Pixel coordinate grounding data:
•••

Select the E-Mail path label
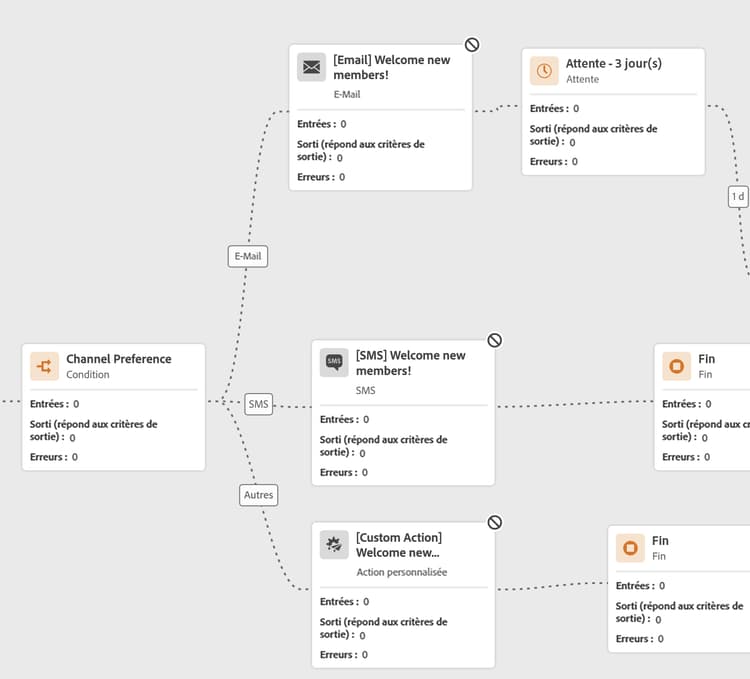 click(x=248, y=256)
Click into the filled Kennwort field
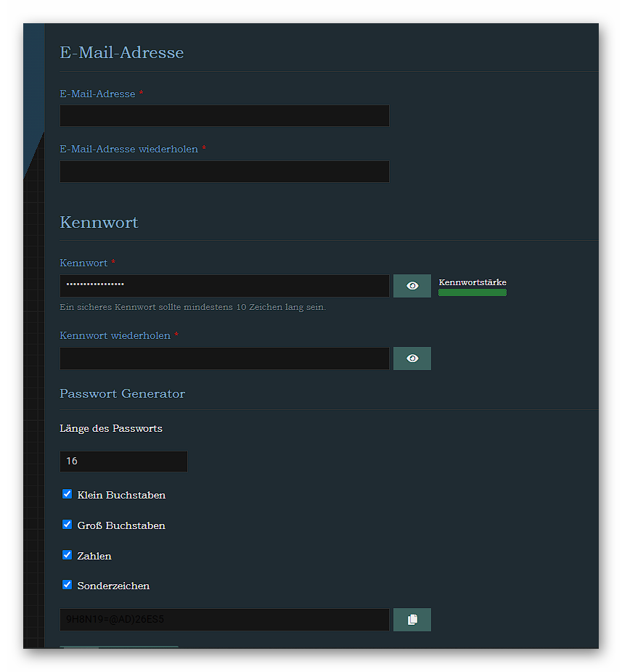Screen dimensions: 622x672 [224, 286]
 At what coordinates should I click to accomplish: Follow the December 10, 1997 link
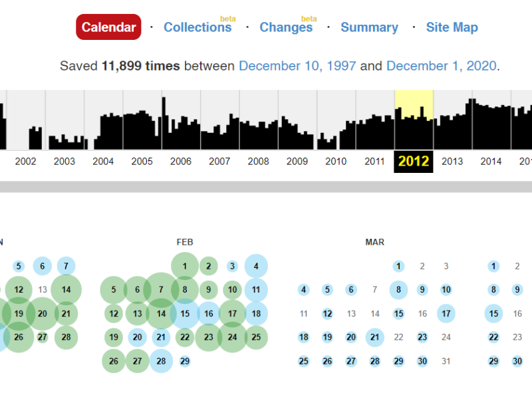point(297,66)
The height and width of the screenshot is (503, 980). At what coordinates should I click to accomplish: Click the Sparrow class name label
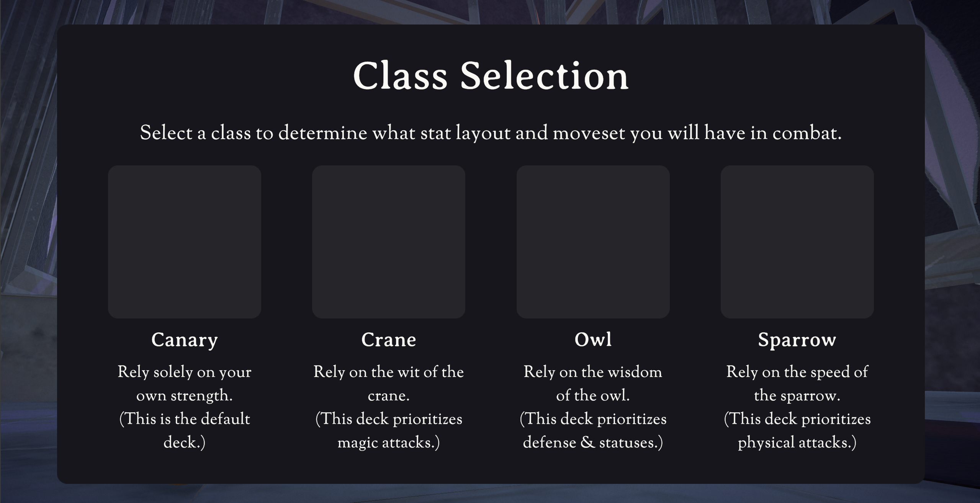coord(797,340)
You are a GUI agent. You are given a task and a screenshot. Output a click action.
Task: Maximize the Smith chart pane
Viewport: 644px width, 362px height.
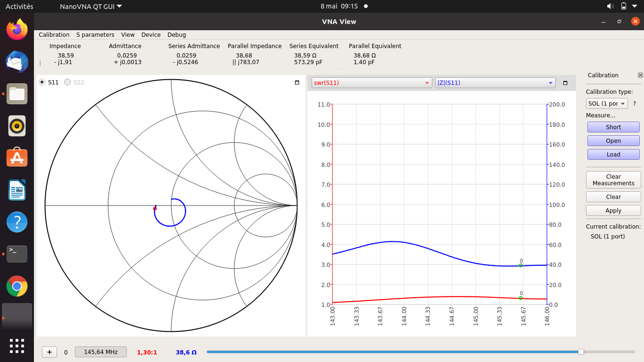pyautogui.click(x=297, y=82)
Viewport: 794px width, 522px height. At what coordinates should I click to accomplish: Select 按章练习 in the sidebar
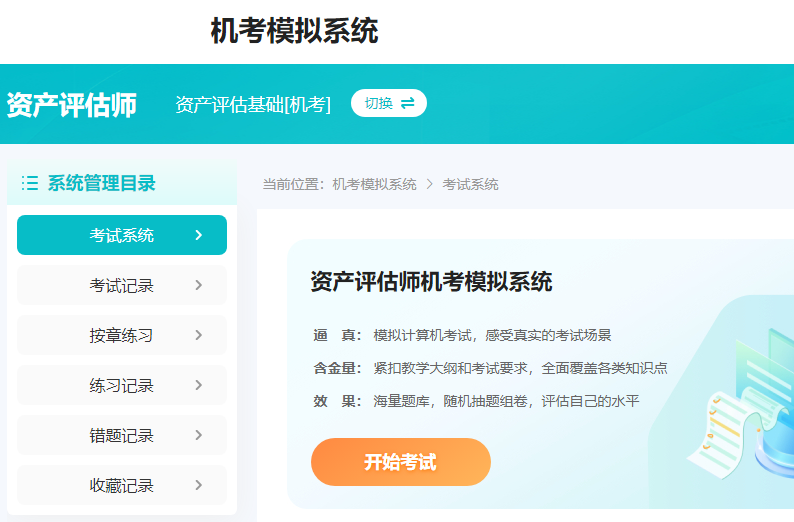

•••

### [What needs to be done]
Take the line containing "Viewport: 644px width, 362px height." and every line after it to the end of the records, and restate them verbatim, with no pictures.

### [Output]
Viewport: 644px width, 362px height.
pyautogui.click(x=297, y=82)
Viewport: 794px width, 522px height. At what coordinates should I click to accomplish: Select 按章练习 in the sidebar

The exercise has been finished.